Ten years ago, the audiences of the five broadcast networks were very different from each other, the study says. The median age — the age at which half the audience is older and half younger — for the now defunct WB was under 30. For CBS, the age in 2000 was in the low 50s. Fox, in those days, was in the mid-30s with shows like “Malcolm in the Middle” and “Party of Five.” Today, the median age of viewers of all networks except the CW is over 45.

This trend is accelerated by the fact that there haven’t been many new hits recently, and the viewing audience gets older as a show does.

However, according to the study, the oldest-skewing drama on broadcast TV is not a veteran hit but a new show, The Good Wife, whose median age is 58. People often assume that an older audience is interchangeable with an un-hip or un-challenging show, which is unfair (it’s not true of movies, where art-house fare often attracts an older audience). The Good Wife isn’t an un-challenging show, but it happens to possess a lot of traits that make it hard to attract young viewers: an “old” (by Survivor standards, not real standards) cast, a minimum of action, a courtroom setting, ripped-from-the-headlines plots.

The youngest-skewing shows, as you might expect, tend to be animated shows like Family Guy, which attract a lot of people who are theoretically too young to watch — prime-time cartoons always have a substantial number of children watching — and where, since the characters never age, they don’t have the “aging hit” factor quite as much.

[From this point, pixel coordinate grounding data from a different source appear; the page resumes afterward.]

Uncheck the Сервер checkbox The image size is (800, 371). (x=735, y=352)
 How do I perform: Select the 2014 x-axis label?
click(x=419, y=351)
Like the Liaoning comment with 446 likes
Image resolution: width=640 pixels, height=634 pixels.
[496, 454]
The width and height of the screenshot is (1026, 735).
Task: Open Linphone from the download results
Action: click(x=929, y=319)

The other thing the study found is that alternative methods of viewing, like the internet and DVR, are popular among the young, but somewhat less popular among the very young. The demographic sweet spot for this type of viewing is the 25-34 age group: people who are young enough to embrace the technology, but old enough to have a limited amount of free time. People who have a lot of time on their hands are more likely to watch “live,” while someone who has a job and has just had a kid might want to record a show and watch it when some extra time presents itself.